France halts Hamas broadcasts to Europe

Published January 10, 2009

PARIS, Jan 9: The Palestinian militant group Hamas’s television channel was taken off the air in Europe less than 24 hours after it was added to a satellite network, industry officials said on Friday.

Hamas announced on Monday that Europeans would be able to see its Al-Aqsa service — best known in the Middle East for its virulent anti-Israeli content — via the French firm Eutelsat’s satellites.

Al-Aqsa is Hamas’ official mouthpiece, and became notorious outside the Palestinian territories for a show in which a man-sized pink rabbit named Assud urged children to embrace martyrdom and threatened to eat Jews.

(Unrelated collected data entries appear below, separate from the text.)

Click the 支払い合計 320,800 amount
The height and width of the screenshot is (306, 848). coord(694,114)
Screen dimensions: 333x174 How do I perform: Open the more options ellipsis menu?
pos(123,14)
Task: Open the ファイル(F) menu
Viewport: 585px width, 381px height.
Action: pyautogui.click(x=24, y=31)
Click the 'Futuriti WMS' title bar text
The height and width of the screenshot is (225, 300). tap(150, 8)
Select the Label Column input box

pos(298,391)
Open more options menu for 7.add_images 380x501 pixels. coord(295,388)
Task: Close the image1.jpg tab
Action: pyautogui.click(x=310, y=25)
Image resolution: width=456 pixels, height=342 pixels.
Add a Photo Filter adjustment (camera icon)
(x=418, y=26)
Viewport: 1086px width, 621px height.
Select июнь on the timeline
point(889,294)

Alerted by industry sources, the French broadcasting regulator CSA this week wrote to Eutelsat and warned that much of Hamas’ programming contravenes laws against inciting hatred and violence, the government body said.

A Eutelsat official said the company had never had a contract with Hamas but that it had rented space on one of its satellites to Noorsat, a Bahrein-based provider, which had in turn begun showing Al-Aqsa.

Noorsat was warned to respect French law, and the broadcast has halted.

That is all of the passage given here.